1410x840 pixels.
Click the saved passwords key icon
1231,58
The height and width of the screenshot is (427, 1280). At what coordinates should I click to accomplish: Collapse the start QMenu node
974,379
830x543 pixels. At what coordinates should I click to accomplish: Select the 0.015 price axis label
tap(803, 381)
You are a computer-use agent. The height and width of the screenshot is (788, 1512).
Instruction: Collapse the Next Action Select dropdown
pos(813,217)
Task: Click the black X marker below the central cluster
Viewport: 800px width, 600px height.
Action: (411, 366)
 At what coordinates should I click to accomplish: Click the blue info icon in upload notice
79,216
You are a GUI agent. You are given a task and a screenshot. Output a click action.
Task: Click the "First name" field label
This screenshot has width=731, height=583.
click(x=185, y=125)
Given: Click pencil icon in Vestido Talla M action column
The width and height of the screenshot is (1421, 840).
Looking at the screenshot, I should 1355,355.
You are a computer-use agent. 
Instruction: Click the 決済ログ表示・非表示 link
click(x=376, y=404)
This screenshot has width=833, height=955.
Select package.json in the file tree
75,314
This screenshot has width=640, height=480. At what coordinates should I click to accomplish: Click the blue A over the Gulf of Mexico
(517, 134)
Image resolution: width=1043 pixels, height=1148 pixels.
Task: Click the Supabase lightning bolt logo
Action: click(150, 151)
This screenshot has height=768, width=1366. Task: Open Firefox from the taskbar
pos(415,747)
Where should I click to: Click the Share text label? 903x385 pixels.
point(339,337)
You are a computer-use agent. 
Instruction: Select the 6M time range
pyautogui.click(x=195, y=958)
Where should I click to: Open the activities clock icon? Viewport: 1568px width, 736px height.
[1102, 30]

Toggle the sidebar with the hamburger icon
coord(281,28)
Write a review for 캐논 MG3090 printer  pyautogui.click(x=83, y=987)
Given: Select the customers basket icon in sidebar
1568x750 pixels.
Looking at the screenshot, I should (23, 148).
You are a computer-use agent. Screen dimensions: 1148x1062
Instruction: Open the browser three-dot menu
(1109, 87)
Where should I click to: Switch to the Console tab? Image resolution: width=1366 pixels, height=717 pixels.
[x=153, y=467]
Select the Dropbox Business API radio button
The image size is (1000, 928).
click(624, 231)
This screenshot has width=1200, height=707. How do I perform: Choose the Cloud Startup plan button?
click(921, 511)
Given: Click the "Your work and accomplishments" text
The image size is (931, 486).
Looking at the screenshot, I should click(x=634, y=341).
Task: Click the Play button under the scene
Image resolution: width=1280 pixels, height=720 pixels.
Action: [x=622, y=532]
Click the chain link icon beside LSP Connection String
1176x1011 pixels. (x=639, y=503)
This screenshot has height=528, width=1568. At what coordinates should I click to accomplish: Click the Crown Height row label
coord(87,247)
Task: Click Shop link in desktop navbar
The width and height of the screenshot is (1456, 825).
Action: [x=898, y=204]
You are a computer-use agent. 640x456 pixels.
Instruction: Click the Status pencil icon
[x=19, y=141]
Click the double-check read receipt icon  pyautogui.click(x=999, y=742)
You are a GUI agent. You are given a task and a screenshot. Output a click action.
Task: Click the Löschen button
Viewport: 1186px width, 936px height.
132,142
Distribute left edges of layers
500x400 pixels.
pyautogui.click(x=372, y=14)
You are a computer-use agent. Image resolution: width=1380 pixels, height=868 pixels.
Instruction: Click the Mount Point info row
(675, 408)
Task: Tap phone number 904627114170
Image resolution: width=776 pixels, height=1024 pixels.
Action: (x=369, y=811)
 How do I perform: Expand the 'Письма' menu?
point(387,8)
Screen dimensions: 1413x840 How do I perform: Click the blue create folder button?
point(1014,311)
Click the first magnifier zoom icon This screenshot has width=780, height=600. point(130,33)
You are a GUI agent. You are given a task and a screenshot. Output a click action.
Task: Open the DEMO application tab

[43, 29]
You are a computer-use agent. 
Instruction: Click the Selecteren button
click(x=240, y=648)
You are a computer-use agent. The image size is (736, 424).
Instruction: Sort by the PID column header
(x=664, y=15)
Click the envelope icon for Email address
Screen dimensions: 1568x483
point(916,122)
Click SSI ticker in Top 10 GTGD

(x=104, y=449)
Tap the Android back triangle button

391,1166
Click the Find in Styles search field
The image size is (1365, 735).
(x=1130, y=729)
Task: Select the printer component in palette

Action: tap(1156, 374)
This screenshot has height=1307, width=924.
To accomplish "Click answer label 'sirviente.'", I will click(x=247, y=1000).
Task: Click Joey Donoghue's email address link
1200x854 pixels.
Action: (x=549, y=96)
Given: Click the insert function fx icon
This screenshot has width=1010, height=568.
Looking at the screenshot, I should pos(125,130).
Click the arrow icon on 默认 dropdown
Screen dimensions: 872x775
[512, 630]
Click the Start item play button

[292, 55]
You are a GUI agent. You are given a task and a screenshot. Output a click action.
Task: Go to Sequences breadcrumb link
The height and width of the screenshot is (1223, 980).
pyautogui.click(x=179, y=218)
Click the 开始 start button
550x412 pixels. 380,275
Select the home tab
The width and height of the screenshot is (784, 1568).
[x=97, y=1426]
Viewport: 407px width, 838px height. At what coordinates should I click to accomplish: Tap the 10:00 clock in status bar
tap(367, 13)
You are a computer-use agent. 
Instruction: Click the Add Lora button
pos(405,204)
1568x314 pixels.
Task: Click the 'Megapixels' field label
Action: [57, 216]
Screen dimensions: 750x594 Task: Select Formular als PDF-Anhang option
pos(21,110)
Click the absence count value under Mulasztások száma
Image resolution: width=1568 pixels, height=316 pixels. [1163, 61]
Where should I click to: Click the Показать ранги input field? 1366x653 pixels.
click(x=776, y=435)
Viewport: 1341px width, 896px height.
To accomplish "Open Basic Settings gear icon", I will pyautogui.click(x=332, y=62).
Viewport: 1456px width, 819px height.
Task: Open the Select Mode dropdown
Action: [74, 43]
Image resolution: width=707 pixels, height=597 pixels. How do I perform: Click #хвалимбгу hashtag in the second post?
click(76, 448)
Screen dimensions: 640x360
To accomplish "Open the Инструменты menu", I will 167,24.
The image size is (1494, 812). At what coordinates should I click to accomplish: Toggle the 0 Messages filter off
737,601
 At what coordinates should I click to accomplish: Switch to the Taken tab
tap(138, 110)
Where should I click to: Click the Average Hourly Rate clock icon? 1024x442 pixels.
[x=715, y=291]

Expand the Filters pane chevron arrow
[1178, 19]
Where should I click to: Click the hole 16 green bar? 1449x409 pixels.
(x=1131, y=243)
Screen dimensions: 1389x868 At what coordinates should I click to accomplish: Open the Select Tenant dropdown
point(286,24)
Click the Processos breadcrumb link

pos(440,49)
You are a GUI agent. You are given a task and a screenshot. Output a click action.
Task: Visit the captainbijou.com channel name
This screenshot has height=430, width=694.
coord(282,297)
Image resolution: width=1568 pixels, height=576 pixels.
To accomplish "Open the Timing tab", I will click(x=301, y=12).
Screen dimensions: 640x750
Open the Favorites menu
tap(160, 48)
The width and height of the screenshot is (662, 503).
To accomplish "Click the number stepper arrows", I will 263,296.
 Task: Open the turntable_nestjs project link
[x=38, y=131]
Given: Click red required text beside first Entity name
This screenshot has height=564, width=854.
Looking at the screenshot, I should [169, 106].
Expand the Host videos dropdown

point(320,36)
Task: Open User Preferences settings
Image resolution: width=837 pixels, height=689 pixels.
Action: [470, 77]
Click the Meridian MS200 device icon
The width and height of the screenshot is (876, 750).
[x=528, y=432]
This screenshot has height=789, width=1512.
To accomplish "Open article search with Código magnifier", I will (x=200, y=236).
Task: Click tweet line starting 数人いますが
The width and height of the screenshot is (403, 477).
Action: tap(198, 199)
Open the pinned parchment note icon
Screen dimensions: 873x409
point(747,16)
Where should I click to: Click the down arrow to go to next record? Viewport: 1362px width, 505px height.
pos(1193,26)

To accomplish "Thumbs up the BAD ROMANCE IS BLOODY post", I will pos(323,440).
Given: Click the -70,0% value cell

§

» INSTRUCTIONS TO FOLLOW
Write out the listing exactly as it appears, starting with the line that contains "Tap the Android back triangle button" and going on through the line that contains "pos(21,110)".

» ANSWER TO THE EXERCISE
Tap the Android back triangle button

391,1166
Click the Find in Styles search field
The image size is (1365, 735).
(x=1130, y=729)
Task: Select the printer component in palette

Action: tap(1156, 374)
This screenshot has height=1307, width=924.
To accomplish "Click answer label 'sirviente.'", I will click(x=247, y=1000).
Task: Click Joey Donoghue's email address link
1200x854 pixels.
Action: (x=549, y=96)
Given: Click the insert function fx icon
This screenshot has width=1010, height=568.
Looking at the screenshot, I should pos(125,130).
Click the arrow icon on 默认 dropdown
Screen dimensions: 872x775
[512, 630]
Click the Start item play button

[292, 55]
You are a GUI agent. You are given a task and a screenshot. Output a click action.
Task: Go to Sequences breadcrumb link
The height and width of the screenshot is (1223, 980).
pyautogui.click(x=179, y=218)
Click the 开始 start button
550x412 pixels. 380,275
Select the home tab
The width and height of the screenshot is (784, 1568).
[x=97, y=1426]
Viewport: 407px width, 838px height. At what coordinates should I click to accomplish: Tap the 10:00 clock in status bar
tap(367, 13)
You are a computer-use agent. 
Instruction: Click the Add Lora button
pos(405,204)
1568x314 pixels.
Task: Click the 'Megapixels' field label
Action: [57, 216]
Screen dimensions: 750x594 Task: Select Formular als PDF-Anhang option
pos(21,110)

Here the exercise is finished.